BANDA ACEH, KLIKHEALTH – Lembaga Penyelidikan Ekonomi dan Masyarakat Fakultas Ekonomi dan Bisnis Universitas Indonesia (LPEM FEB UI) melakukan pertemuan Focus Group Discussion (FGD) bersama sejumlah stakeholder program Jaminan Kesehatan Aceh (JKA), Selasa (30/01/2018) di Banda Aceh. FGD tersebut dilaksanakan untuk mendukung penelitian yang sedang dikerjakan oleh LPEM FEB UI bekerjasama dengan UNICEF dengan judul “Aceh Health Financing review Towards Sustainable an Effective Universal Health Coverage”.
“Sejak mulai digulirkan pada 2014, ada dampak program JKN terhadap pengurangan angka kemiskinan, karenanya perlu dikaji kemampuan pembiayaan pemerintah khususnya dalam hal ini pemerintah Aceh untuk melaksanakan program jaminan kesehatan secara berkesinambungan”, ujar peneliti LPEM FEB UI, Khoirunurrofik, seperti dikutip bpjs-kesehatan.go.id.

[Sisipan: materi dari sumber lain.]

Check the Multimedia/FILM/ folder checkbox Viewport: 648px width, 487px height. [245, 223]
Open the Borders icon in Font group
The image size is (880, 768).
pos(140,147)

Dia menjelaskan, ada tren peningkatan pengeluaran dana oleh Pemerintah Aceh untuk membayar iuran peserta PBI-APBD maupun oleh BPJS Kesehatan dalam menjamin biaya pelayanan kesehatan bagi masyarakat Aceh. “Ini menjadi perhatian dalam penelitian kami, bagaimana dengan tren peningkatan tersebut program ini bisa terus berjalan”, katanya.
Pemerintah Aceh yang di antaranya diwakili oleh Dinas Kesehatan Aceh menjelaskan bahwa memang diperlukan anggaran yang tidak sedikit untuk melaksanakan program JKA. Anggaran kesehatan pada Anggaran Pendapatan dan Belanja Aceh (APBA) memang sebagian besar diperuntukkan untuk membiayai program ini. “Namun manfaat yang dirasakan masyarakat juga sangat luas. Meski begitu evaluasi berkala terus kita lakukan,”kata Kepala Bidang Pelayanan Kesehatan Dinas Kesehatan Aceh, Efi Syafrida.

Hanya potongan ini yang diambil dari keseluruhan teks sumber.